PASSAGE TO READ Start Marker

Second, why take the PR hit and not just crank the PiP quota or something?


What is "BigHead style devs"?


BigHead is a character from Silicon Valley who doesn't actually know how to do anything, does basically zero work, and manages to still fail upwards. This is describing devs that are sitting around and doing an hour of work a day and aren't actually achieving anything but have somehow managed to not get fired for low performance because their manager isn't paying attention.


This is actually the ideal profile at FAANG and a quick track to upper management.


> devs that are sitting around and doing an hour of work a day

I think for a lot of people this seems nice on paper, but in the past I've realized that you can be so bored that you actually start doing work.


What market?

Google stock is up 56% YoY. Fifty six percent.

What do you think it should be? 2000%?

It's a huge mature company. 56% in a year is unheard of.


> It's a huge mature company. 56% in a year is unheard of.

PASSAGE TO READ End Marker

=== ACTION ITEM A ===
Could you repeat the thread about BigHead-style devs word for word, starting with "BigHead is a" and going on through "start doing work."?
=== ACTION ITEM B ===
Can you write the next part of the thread about BigHead-style devs and Google's stock, continuing on from its final line?

LISTED RECORDS Start Marker

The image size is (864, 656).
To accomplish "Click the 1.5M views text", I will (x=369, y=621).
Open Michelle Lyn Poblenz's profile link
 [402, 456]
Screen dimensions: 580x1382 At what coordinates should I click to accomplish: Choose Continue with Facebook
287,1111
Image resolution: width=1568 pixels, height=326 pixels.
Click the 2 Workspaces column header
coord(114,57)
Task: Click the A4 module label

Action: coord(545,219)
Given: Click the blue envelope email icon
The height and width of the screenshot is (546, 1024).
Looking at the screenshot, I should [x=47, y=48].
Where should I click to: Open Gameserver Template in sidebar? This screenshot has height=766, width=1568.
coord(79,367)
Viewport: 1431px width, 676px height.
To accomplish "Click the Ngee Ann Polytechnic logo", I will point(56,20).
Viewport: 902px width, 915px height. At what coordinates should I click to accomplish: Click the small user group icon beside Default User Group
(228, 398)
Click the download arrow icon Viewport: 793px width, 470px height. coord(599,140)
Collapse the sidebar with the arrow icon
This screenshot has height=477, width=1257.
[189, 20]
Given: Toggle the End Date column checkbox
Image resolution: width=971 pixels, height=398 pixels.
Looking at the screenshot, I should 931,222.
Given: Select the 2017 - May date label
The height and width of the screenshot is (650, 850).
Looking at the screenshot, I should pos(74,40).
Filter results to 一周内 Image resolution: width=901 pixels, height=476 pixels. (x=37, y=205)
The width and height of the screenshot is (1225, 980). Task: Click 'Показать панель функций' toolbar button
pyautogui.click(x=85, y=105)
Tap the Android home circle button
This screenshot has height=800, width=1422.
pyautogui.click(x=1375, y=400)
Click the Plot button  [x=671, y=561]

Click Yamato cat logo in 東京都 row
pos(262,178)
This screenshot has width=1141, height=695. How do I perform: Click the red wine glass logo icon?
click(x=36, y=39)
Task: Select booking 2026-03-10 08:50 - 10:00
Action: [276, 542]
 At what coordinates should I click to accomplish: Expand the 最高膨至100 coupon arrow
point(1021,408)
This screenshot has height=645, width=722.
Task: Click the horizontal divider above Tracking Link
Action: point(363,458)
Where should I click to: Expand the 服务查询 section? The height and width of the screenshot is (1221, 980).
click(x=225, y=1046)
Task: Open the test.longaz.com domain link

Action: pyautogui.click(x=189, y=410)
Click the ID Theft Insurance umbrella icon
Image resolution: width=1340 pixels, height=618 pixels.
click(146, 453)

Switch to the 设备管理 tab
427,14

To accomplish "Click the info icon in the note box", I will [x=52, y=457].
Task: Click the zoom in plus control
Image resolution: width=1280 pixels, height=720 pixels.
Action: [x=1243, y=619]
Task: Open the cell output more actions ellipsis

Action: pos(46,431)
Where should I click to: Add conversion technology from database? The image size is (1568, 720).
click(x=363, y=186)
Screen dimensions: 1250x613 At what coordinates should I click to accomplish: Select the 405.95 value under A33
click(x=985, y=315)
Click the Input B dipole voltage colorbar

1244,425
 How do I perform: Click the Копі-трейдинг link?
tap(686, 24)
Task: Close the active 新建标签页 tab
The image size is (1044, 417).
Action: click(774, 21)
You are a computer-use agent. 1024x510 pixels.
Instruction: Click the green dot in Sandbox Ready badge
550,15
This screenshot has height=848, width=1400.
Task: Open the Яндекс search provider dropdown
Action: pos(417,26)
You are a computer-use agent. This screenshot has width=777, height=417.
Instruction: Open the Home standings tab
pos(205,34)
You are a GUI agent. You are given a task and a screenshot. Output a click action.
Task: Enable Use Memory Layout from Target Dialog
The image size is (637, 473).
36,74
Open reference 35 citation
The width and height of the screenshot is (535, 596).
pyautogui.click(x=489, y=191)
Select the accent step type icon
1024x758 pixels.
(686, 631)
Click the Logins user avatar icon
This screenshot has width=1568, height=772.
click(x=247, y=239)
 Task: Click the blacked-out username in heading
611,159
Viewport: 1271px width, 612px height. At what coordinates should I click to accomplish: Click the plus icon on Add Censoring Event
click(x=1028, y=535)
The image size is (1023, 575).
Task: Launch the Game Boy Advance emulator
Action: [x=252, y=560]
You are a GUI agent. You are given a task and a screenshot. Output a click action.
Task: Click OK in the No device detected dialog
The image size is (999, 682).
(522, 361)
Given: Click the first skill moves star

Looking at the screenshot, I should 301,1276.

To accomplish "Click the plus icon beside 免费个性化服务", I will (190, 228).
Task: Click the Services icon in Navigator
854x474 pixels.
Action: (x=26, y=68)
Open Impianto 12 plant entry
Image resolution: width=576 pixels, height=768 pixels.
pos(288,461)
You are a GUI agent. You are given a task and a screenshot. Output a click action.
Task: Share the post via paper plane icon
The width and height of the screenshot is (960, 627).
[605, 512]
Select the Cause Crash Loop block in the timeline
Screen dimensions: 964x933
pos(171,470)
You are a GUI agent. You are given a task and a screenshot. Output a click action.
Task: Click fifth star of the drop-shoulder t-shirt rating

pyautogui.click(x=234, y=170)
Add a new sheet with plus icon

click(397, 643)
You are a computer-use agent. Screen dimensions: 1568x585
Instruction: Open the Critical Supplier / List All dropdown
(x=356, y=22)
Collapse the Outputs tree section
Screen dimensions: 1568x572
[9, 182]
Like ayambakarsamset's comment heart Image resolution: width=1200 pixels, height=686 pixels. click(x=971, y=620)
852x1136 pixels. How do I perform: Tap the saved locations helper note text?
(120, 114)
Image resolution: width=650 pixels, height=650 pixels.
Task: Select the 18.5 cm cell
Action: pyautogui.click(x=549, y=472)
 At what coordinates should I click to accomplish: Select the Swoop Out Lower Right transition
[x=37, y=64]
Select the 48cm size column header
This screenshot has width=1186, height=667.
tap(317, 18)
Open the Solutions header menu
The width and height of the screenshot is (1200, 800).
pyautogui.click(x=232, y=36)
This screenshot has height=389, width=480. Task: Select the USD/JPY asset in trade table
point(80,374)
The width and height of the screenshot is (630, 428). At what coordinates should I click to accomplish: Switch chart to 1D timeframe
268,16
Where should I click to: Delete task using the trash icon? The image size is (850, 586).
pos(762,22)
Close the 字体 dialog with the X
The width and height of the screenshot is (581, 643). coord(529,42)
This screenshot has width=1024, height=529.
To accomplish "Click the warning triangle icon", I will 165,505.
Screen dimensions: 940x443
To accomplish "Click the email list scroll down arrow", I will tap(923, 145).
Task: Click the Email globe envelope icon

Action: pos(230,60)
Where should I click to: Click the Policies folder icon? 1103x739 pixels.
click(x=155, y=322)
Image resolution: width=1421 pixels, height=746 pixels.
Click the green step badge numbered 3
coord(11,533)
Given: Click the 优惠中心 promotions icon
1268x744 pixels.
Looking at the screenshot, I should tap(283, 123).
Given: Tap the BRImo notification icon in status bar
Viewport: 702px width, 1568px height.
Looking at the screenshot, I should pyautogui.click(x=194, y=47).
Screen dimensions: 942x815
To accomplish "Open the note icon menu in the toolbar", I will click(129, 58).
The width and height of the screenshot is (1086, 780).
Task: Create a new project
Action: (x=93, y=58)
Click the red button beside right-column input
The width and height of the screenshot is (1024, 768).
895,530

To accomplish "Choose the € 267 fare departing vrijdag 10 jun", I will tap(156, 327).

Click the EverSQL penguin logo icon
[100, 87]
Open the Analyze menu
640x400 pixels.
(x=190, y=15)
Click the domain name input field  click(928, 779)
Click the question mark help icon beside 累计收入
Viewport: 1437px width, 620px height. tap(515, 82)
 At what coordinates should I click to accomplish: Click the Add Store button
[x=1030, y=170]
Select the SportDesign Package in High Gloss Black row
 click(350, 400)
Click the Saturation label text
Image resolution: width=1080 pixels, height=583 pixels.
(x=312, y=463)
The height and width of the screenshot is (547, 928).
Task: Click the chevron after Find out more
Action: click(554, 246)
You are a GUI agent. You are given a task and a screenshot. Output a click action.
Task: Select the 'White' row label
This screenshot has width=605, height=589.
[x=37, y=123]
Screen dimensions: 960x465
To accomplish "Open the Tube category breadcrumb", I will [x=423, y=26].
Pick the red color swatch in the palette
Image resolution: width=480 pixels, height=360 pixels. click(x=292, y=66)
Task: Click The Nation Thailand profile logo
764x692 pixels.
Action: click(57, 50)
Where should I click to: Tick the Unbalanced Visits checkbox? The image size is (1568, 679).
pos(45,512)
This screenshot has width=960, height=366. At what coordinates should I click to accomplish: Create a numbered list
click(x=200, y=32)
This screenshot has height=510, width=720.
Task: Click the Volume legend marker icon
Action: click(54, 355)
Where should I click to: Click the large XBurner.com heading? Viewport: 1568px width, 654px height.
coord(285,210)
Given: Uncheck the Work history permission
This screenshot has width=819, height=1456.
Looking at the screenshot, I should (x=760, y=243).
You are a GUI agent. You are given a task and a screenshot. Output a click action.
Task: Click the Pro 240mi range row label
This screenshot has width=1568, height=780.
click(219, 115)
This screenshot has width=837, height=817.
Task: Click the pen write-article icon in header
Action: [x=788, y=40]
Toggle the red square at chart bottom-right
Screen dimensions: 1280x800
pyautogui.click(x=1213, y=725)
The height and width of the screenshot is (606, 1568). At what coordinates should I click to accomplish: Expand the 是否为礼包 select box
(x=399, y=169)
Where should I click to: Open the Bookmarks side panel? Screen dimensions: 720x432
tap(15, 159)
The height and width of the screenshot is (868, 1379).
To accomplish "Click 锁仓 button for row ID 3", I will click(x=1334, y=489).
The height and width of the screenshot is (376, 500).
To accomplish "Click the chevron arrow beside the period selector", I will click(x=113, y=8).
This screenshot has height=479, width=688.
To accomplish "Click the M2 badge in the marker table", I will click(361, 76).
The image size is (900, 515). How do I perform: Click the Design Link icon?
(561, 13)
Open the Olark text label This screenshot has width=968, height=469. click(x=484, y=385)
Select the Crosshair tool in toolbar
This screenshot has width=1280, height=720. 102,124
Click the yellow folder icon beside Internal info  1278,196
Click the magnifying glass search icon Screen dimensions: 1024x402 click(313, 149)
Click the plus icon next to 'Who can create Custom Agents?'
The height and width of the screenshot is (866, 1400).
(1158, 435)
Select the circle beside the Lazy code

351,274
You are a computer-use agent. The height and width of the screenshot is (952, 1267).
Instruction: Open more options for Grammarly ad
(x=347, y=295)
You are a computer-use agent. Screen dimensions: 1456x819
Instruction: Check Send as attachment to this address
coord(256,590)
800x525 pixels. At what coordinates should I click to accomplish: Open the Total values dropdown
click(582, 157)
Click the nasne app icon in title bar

LISTED RECORDS End Marker

=== RESPONSE A ===
BigHead is a character from Silicon Valley who doesn't actually know how to do anything, does basically zero work, and manages to still fail upwards. This is describing devs that are sitting around and doing an hour of work a day and aren't actually achieving anything but have somehow managed to not get fired for low performance because their manager isn't paying attention.


This is actually the ideal profile at FAANG and a quick track to upper management.


> devs that are sitting around and doing an hour of work a day

I think for a lot of people this seems nice on paper, but in the past I've realized that you can be so bored that you actually start doing work.

=== RESPONSE B ===
MSFT is up 60% yoy. To say nothing about NVDA.

Anyway, the market rebounded. GOOG and most of the market are flat from 2 years ago.


> Google stock is up 56% YoY. Fifty six percent.

That's it?

Screaming about 56% in one year is hardly anything to be celebrating about.

Compared with the likes of Meta with >200% in 1 year with just buying and holding alone tells us that was a much better return than Google which is already getting disrupted as it flails about.

> What do you think it should be? 2000%?

If you're talking making 2000% in one year, go and do some 0DTE options gambling on some other stocks.

> It's a huge mature company. 56% in a year is unheard of.

That means absolutely nothing. We gave Google enough time to respond to its rising competition and all it could do was fabricate a demo in front of the world.

No wonder the layoffs happened.


In the last quarter Alphabet reported "total revenues of $76.69bn, an increase of 11 percent year-on-year (YoY)."

Google Cloud alone grew 22%.

https://erp.today/storm-clouds-for-google-as-q3-misses-analy...


> In the last quarter Alphabet reported "total revenues of $76.69bn, an increase of 11 percent year-on-year (YoY)."

You’ve got to (a) zoom out and look at trend, (b) focus on profit, not revenue, and (c) look at forecast (future, not past).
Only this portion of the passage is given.